Excerpt provided
>> START
There are three soundtracks for the television series Scrubs. The first album was released as a CD, on September 24, 2002, by Hollywood Records.  The second album was released in 2006 and features songs used in Season Two to Season Five. The third album contains songs from the sixth season musical episode My Musical and was released on various music downloading sites in 2007.

Music from Scrubs

The songs on Music from Scrubs are taken from the songs that are played in the episodes of season 1, with the exception of "Overkill" which was featured in the premiere of season 2.

Scrubs: Original Soundtrack – Vol. 2

The songs on Scrubs: Original Soundtrack – Vol. 2 are taken from the songs that are played in the episodes of seasons 2 to 6.
>> END
Information provided
>> START
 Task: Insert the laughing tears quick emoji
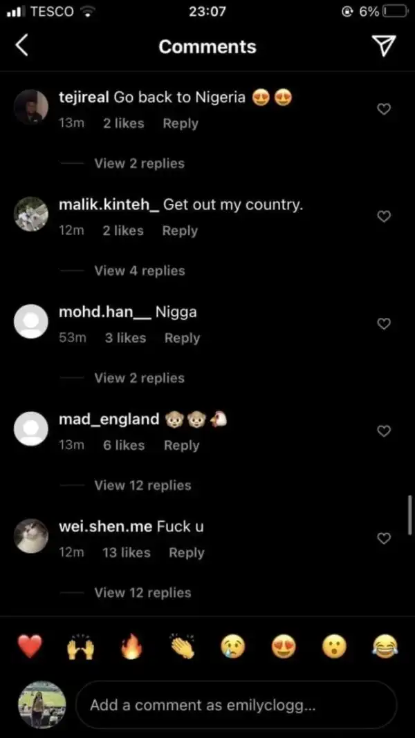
>> END
Challenges
A – In the Scrubs soundtrack text, which company released the first album?
B – List every year that the Scrubs soundtrack text mentions.
C – Echo the passage of the Scrubs soundtrack text starting with "The songs on Music" and going on through "seasons 2 to 6.", word for word.

Solutions to each task
A – Hollywood Records

B – 2002, 2006, 2007

C –
The songs on Music from Scrubs are taken from the songs that are played in the episodes of season 1, with the exception of "Overkill" which was featured in the premiere of season 2.

Scrubs: Original Soundtrack – Vol. 2

The songs on Scrubs: Original Soundtrack – Vol. 2 are taken from the songs that are played in the episodes of seasons 2 to 6.